**What you will do**:
Copy each of the following items word for word.
##### Excerpted records
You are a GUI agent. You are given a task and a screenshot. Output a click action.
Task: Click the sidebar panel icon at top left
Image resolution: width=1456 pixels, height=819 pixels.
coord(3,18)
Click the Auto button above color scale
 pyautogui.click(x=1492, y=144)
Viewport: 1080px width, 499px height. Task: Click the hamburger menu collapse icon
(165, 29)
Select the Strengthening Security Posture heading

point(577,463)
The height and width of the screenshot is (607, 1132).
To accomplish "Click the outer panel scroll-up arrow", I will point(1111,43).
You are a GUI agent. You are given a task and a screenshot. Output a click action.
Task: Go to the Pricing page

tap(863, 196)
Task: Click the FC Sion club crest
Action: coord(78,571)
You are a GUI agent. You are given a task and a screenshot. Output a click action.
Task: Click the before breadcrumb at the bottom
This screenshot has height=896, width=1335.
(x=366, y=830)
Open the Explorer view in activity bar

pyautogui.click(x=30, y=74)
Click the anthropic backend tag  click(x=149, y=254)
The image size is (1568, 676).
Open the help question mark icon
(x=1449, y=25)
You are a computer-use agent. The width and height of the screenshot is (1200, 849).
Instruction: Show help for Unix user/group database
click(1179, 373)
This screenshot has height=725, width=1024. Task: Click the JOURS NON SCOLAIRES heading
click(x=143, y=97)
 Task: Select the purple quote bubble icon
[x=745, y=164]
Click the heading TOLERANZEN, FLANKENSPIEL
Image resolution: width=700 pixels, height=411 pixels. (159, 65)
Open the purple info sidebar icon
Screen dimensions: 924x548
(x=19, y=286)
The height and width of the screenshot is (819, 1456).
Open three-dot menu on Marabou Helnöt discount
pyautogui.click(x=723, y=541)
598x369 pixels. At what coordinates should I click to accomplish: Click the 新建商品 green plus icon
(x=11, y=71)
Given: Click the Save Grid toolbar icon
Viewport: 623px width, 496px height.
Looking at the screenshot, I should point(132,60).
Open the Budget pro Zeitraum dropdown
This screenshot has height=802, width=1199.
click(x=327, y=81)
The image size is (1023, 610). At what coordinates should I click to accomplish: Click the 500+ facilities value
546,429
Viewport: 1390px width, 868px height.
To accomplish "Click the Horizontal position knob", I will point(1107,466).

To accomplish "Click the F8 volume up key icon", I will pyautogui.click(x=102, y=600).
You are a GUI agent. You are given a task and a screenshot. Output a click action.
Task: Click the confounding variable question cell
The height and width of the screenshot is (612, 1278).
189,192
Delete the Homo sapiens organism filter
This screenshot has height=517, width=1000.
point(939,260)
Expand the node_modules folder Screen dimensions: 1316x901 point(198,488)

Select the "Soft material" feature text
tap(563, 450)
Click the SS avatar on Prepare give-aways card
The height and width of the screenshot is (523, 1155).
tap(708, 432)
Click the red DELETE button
##########
**Expected answer**:
You are a GUI agent. You are given a task and a screenshot. Output a click action.
Task: Click the sidebar panel icon at top left
Image resolution: width=1456 pixels, height=819 pixels.
coord(3,18)
Click the Auto button above color scale
 pyautogui.click(x=1492, y=144)
Viewport: 1080px width, 499px height. Task: Click the hamburger menu collapse icon
(165, 29)
Select the Strengthening Security Posture heading

point(577,463)
The height and width of the screenshot is (607, 1132).
To accomplish "Click the outer panel scroll-up arrow", I will point(1111,43).
You are a GUI agent. You are given a task and a screenshot. Output a click action.
Task: Go to the Pricing page

tap(863, 196)
Task: Click the FC Sion club crest
Action: coord(78,571)
You are a GUI agent. You are given a task and a screenshot. Output a click action.
Task: Click the before breadcrumb at the bottom
This screenshot has height=896, width=1335.
(x=366, y=830)
Open the Explorer view in activity bar

pyautogui.click(x=30, y=74)
Click the anthropic backend tag  click(x=149, y=254)
The image size is (1568, 676).
Open the help question mark icon
(x=1449, y=25)
You are a computer-use agent. The width and height of the screenshot is (1200, 849).
Instruction: Show help for Unix user/group database
click(1179, 373)
This screenshot has height=725, width=1024. Task: Click the JOURS NON SCOLAIRES heading
click(x=143, y=97)
 Task: Select the purple quote bubble icon
[x=745, y=164]
Click the heading TOLERANZEN, FLANKENSPIEL
Image resolution: width=700 pixels, height=411 pixels. (159, 65)
Open the purple info sidebar icon
Screen dimensions: 924x548
(x=19, y=286)
The height and width of the screenshot is (819, 1456).
Open three-dot menu on Marabou Helnöt discount
pyautogui.click(x=723, y=541)
598x369 pixels. At what coordinates should I click to accomplish: Click the 新建商品 green plus icon
(x=11, y=71)
Given: Click the Save Grid toolbar icon
Viewport: 623px width, 496px height.
Looking at the screenshot, I should point(132,60).
Open the Budget pro Zeitraum dropdown
This screenshot has height=802, width=1199.
click(x=327, y=81)
The image size is (1023, 610). At what coordinates should I click to accomplish: Click the 500+ facilities value
546,429
Viewport: 1390px width, 868px height.
To accomplish "Click the Horizontal position knob", I will point(1107,466).

To accomplish "Click the F8 volume up key icon", I will pyautogui.click(x=102, y=600).
You are a GUI agent. You are given a task and a screenshot. Output a click action.
Task: Click the confounding variable question cell
The height and width of the screenshot is (612, 1278).
189,192
Delete the Homo sapiens organism filter
This screenshot has height=517, width=1000.
point(939,260)
Expand the node_modules folder Screen dimensions: 1316x901 point(198,488)

Select the "Soft material" feature text
tap(563, 450)
Click the SS avatar on Prepare give-aways card
The height and width of the screenshot is (523, 1155).
tap(708, 432)
Click the red DELETE button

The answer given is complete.